Tasks to perform:
A – Translate this sentence from the comment thread below into Spanish: "According to MY state fair book, every day is governor’s day."
B – Using the comment thread below, mark each statement yes or no, and quote the words that settle it. (i) The novel Interface is set in 1996. (ii) Doug Kane threw the Rule Book at Mike Madigan. (iii) In Interface, the presidential candidate being manipulated is a governor of Wisconsin.

Supplied passage:
'''
- Cal Skinner - Wednesday, Aug 17, 11 @ 3:48 pm:
This is the Rule Book that Rep. Doug Kane (now living in Wisconsin and married to a Democratic Party State Senator) threw at Mike Madigan right before Taylor Pouncey and Jimmy Taylor carried him to safety off the podium at the end of the session.
- OneMan - Wednesday, Aug 17, 11 @ 3:50 pm:
Governor Quinn tells everyone about his new favorite book Interface
http://en.wikipedia.org/wiki/Interface_(novel)
Interface is a near-future thriller, set in 1996, in which a shadowy coalition bent on controlling the world economy attempts to manipulate a candidate for president (a governor of Illinois) of the United States through the use of a computer bio-chip implanted in his brain.
- Deep South - Wednesday, Aug 17, 11 @ 4:10 pm:
According to MY state fair book, every day is governor’s day.
- Prognosis Negative - Wednesday, Aug 17, 11 @ 4:11 pm:
Would someone show me the page in this playbook where I swoop in to make the big catch to win the game?
'''
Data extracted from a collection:
'''
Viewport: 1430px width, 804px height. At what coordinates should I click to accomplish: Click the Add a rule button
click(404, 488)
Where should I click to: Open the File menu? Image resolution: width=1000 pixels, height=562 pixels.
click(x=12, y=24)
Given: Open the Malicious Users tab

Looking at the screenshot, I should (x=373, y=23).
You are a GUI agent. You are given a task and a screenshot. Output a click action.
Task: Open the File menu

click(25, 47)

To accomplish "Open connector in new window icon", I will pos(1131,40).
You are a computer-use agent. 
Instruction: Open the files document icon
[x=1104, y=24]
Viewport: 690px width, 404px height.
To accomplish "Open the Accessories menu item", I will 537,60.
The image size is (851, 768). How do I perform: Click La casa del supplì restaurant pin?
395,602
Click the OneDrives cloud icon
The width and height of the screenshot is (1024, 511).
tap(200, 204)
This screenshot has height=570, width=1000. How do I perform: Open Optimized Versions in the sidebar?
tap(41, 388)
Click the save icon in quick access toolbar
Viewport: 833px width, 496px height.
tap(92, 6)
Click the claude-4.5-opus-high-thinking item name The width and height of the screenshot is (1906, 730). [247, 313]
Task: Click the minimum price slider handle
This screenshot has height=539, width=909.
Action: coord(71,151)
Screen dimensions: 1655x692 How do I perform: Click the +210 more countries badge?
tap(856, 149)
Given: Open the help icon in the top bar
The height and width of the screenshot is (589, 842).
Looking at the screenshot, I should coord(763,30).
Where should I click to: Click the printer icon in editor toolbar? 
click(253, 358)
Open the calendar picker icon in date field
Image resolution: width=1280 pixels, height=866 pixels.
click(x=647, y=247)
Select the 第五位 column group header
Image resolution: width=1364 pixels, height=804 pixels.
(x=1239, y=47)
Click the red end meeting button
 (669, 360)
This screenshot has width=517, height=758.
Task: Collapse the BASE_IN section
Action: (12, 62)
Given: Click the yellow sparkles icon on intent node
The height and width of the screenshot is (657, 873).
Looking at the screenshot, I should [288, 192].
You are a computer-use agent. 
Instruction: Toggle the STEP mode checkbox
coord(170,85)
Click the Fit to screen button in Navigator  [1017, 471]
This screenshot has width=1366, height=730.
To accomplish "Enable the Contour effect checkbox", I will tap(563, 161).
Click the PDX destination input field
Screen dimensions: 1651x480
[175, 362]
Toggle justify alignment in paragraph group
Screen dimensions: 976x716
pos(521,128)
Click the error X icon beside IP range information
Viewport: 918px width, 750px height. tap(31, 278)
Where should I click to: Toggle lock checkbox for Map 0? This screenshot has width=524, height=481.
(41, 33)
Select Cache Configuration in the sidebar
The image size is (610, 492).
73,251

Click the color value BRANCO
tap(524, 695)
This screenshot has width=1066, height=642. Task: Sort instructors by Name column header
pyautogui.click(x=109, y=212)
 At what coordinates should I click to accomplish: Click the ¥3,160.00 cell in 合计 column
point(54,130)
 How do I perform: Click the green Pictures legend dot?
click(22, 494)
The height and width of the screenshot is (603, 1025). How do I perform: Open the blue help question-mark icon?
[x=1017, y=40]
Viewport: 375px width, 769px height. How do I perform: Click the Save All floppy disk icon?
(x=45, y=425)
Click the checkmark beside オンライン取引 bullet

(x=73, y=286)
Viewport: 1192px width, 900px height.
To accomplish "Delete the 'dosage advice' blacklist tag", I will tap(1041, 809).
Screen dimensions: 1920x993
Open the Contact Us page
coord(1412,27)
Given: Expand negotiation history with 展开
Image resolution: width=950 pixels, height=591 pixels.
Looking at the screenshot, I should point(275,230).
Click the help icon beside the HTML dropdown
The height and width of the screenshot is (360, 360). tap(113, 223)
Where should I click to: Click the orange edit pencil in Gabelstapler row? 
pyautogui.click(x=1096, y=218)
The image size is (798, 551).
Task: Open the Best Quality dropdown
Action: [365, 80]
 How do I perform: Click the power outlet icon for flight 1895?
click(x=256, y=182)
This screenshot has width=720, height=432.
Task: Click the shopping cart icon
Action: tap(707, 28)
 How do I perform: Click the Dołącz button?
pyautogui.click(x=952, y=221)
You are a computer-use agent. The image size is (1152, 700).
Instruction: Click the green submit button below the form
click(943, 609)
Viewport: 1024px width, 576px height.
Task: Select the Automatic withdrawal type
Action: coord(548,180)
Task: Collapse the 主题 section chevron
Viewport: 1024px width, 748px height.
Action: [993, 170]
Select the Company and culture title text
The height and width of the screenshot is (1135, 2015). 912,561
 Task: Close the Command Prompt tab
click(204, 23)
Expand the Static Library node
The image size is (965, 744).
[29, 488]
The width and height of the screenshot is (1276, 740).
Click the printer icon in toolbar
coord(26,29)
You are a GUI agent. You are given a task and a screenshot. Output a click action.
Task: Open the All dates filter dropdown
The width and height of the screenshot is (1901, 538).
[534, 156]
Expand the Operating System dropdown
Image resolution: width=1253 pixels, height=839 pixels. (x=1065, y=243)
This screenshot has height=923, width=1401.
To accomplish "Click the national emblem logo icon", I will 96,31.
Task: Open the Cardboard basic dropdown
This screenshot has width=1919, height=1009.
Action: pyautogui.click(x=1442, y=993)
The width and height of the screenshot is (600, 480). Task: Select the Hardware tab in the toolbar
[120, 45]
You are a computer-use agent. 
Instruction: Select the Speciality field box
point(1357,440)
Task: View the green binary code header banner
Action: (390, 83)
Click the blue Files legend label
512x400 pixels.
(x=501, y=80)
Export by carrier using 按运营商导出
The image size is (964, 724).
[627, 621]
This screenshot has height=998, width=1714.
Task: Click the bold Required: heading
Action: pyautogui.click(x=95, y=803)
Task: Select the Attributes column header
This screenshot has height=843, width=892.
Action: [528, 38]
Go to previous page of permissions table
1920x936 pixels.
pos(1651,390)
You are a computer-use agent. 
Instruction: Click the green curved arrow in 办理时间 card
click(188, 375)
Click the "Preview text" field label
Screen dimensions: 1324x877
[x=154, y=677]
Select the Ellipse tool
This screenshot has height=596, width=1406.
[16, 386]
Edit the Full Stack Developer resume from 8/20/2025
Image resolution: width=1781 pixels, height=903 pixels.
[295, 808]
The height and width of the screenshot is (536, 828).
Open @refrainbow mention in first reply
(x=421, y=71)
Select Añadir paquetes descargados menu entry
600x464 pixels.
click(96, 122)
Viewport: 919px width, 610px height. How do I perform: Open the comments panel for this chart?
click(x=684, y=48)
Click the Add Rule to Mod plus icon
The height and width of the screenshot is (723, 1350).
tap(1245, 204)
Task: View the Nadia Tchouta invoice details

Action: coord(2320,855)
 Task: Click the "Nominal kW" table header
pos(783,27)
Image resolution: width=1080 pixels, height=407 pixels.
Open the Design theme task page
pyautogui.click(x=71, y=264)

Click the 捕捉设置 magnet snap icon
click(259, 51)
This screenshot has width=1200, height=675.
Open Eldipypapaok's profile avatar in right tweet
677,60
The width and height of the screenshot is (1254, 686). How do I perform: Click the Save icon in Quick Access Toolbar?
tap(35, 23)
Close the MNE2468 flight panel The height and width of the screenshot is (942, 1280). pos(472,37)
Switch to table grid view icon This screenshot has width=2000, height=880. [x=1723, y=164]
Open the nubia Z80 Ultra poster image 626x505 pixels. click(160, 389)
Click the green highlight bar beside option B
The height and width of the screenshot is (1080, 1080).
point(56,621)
'''
Responses in order:
A – Según MI libro de la feria estatal, todos los días son el día del gobernador.

B –
(i) Yes: "set in 1996"
(ii) Yes: "Rep. Doug Kane (now living in Wisconsin and married to a Democratic Party State Senator) threw at Mike Madigan"
(iii) No: "(a governor of Illinois)"